= How to complete this task =
The reply should hold nothing except the lines from the one with "Task: Open a new blank tab" through the end of the entries, duplicated exactly and with no pictures.

Items from a dataset:
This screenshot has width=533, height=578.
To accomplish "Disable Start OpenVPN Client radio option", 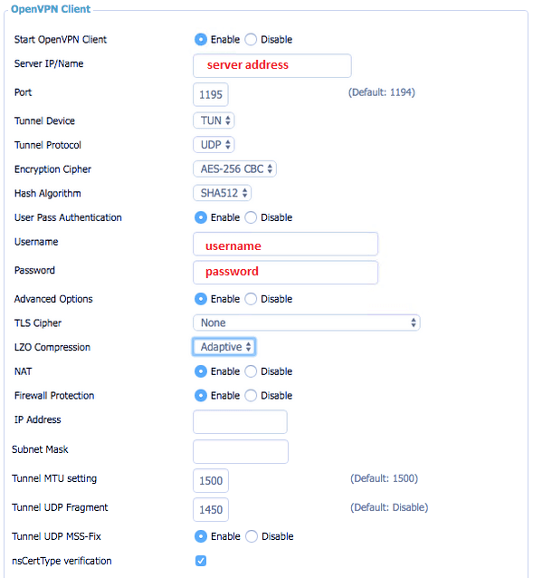I will 251,40.
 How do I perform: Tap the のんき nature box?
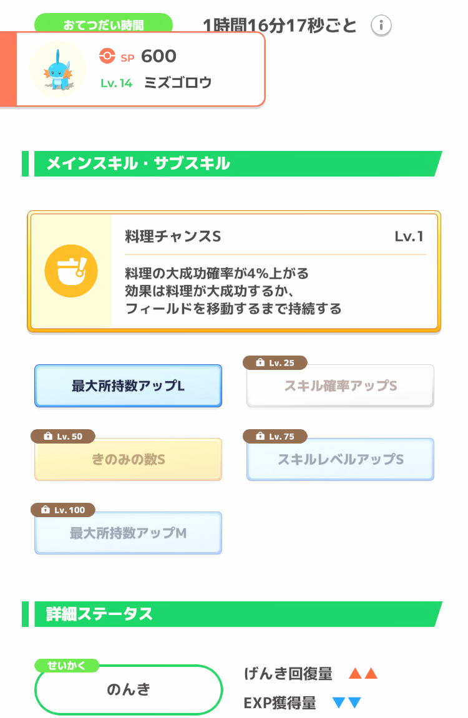point(129,690)
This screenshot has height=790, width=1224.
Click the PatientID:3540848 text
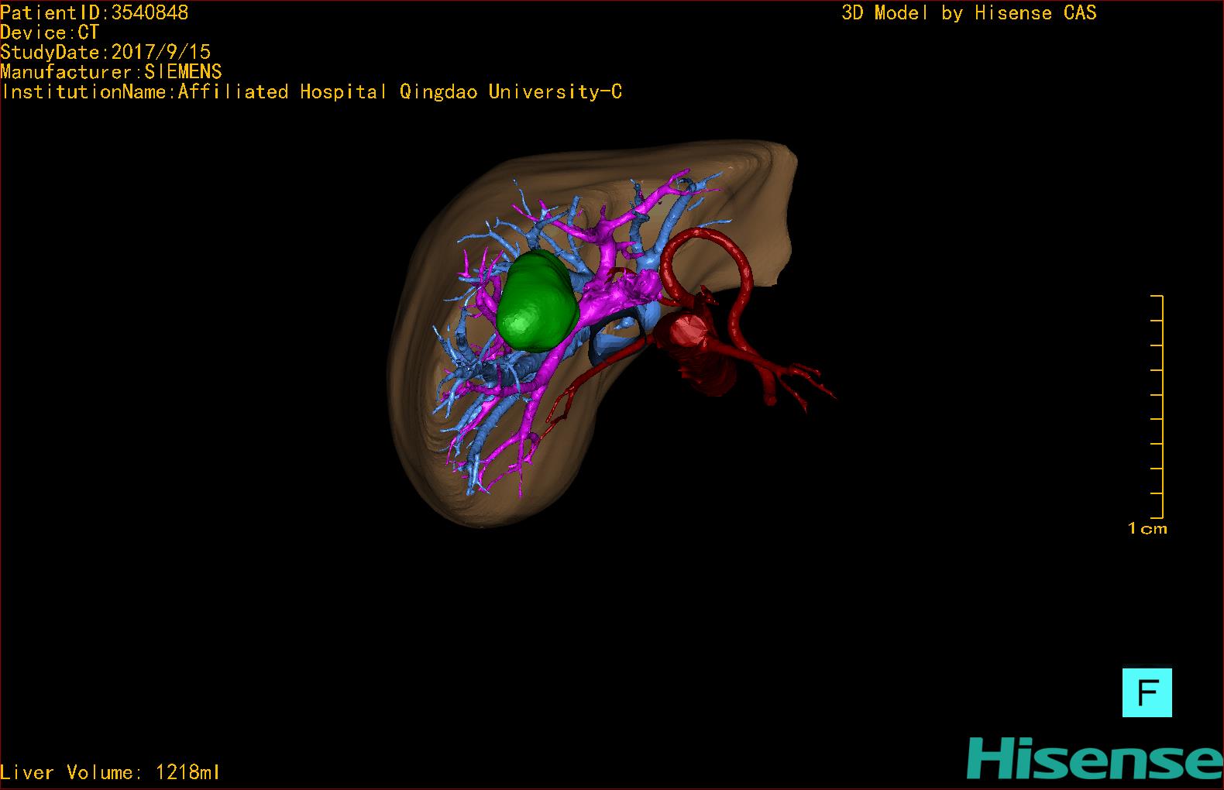click(x=94, y=12)
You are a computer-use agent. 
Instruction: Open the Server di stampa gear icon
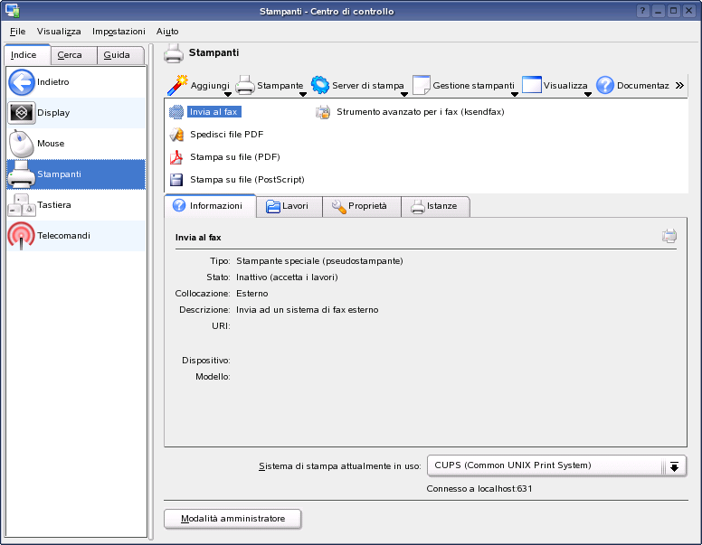tap(320, 85)
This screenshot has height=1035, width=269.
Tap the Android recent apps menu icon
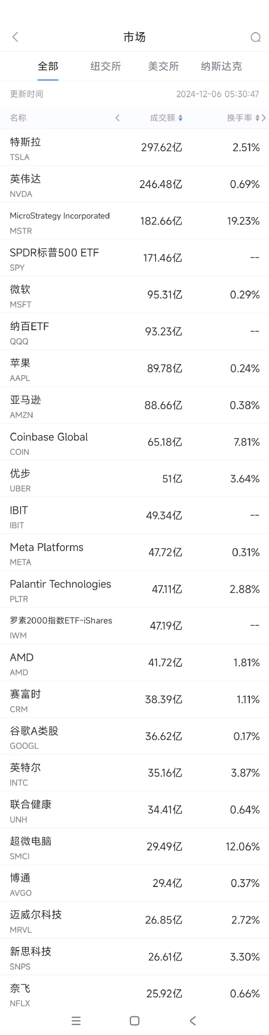pyautogui.click(x=76, y=1020)
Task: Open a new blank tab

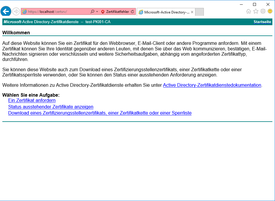Action: coord(199,12)
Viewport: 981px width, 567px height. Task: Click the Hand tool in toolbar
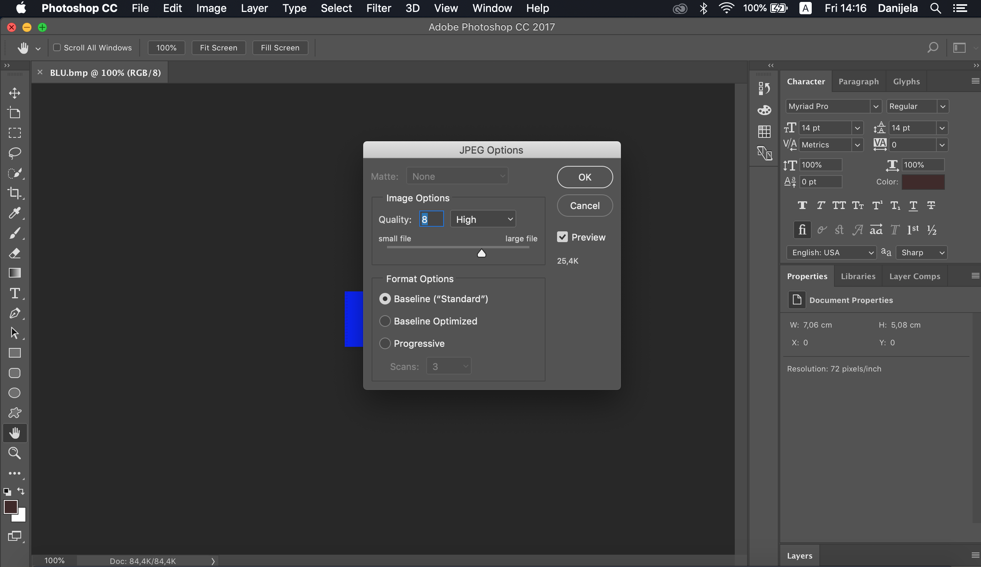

= Answer section =
Task: Open a new blank tab

Action: coord(199,12)
Viewport: 981px width, 567px height. Task: Click the Hand tool in toolbar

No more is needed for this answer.